In this lecture we will study basic methods and numerical schemes for the solution of optimization problems. Topics include linear optimization, convex optimization, non-convex optimzation as well as PDE-constrained optimzation and - depending on interest - non-smooth optimzation and optimal control. We will discuss optimality conditions and analyse numerical schemes, e.g. with respect to convergence. To participate, please enroll in the Learnweb course available under https://xsso.uni-muenster.de/LearnWeb/learnweb2/course/view.php?id=68054. Use the key Simplex2023.

 
   Literatur:
  • S. Boyd, L. Vandenberghe: Convex Optimization.
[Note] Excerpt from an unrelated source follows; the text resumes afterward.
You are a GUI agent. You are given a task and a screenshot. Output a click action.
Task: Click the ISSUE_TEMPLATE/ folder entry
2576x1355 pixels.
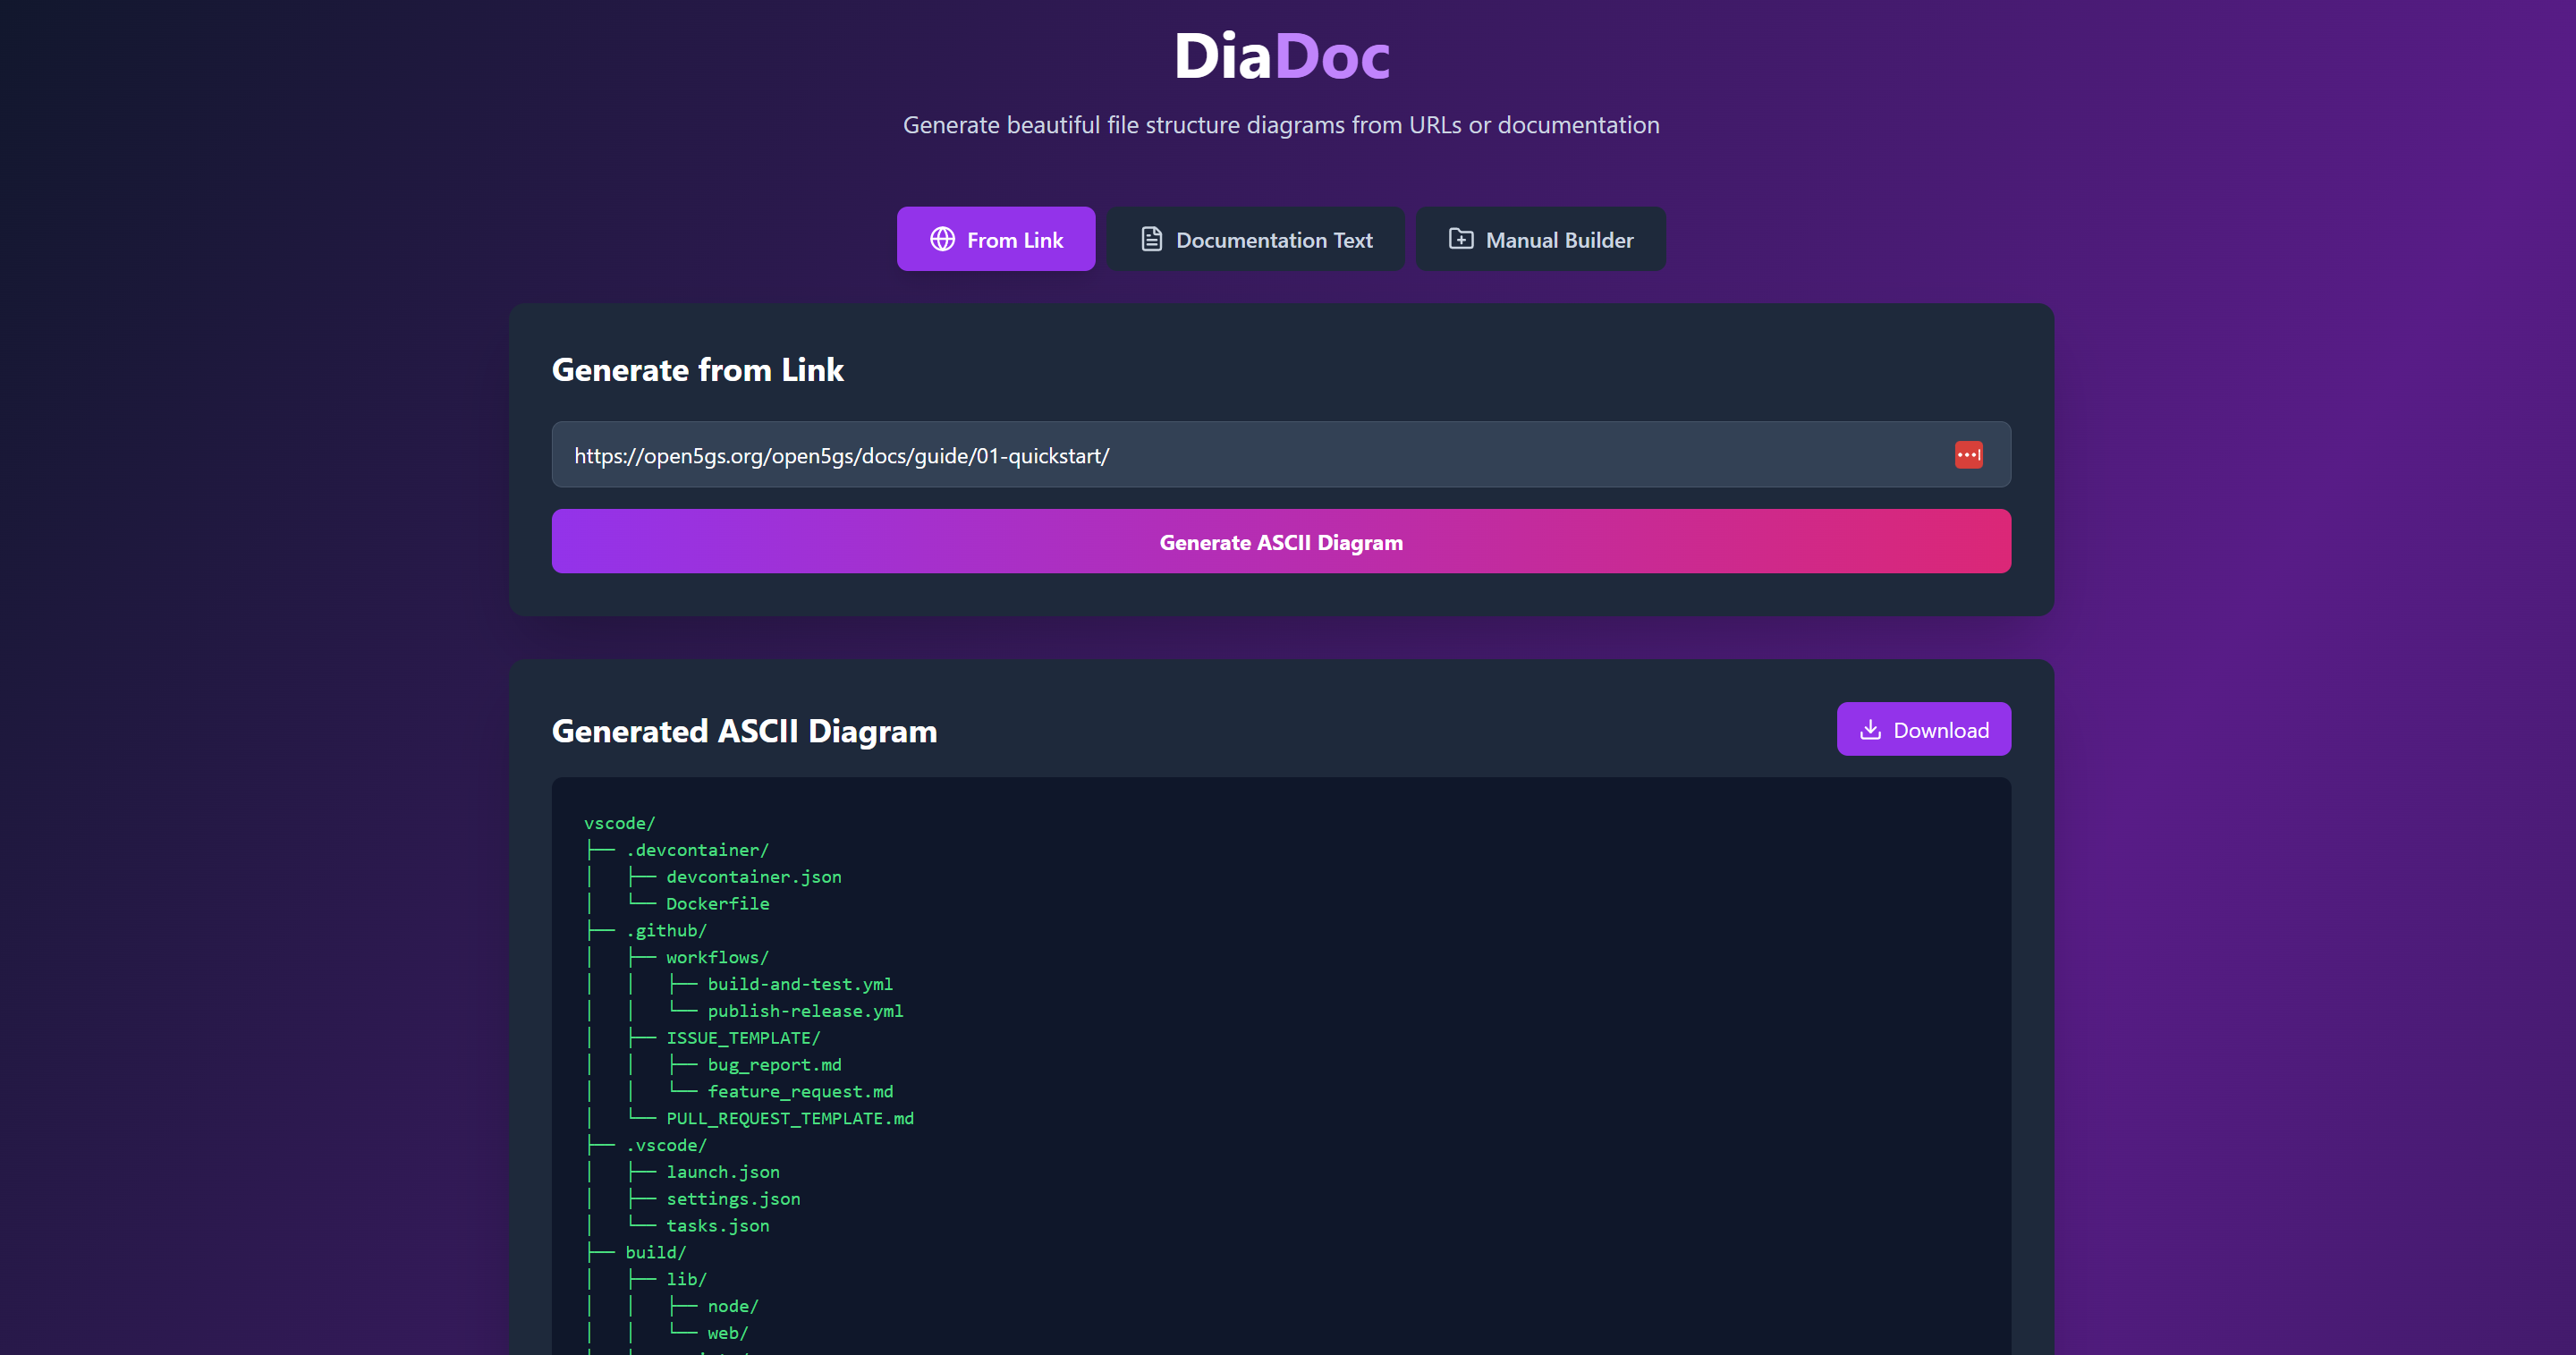point(743,1038)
CUP, 2004
  • J. Nocedal, S. Wright: Numerical Optimization. Springer, 2006
  • M. Hinze, R. Pinnau, M. Ulbrich, S. Ulbrich: Optimization wich PDE Constraints. Springer, 2008
  • W. Alt: Nichtlineare Optimierung. Vieweg, 2003
  • D. Luenberger: Introduction to Linear and Nonlinear Programming. Wesley 1972, 1989
  • A. Conn, N. Gould, P. Toint: Trust-region methods. SIAM, 2000
 
   Voraussetzungen:

Good knowledge in analysis and numerical methods (for ODEs or PDEs) as well as programming in python.

 
   Leistungsnachweis:

Successful exercises and exam.

 
   Zielgruppe:

This lecture is targeted at MSc Mathematik (PO 13 und PO 20) as part I or part II in the specialization scientific computing.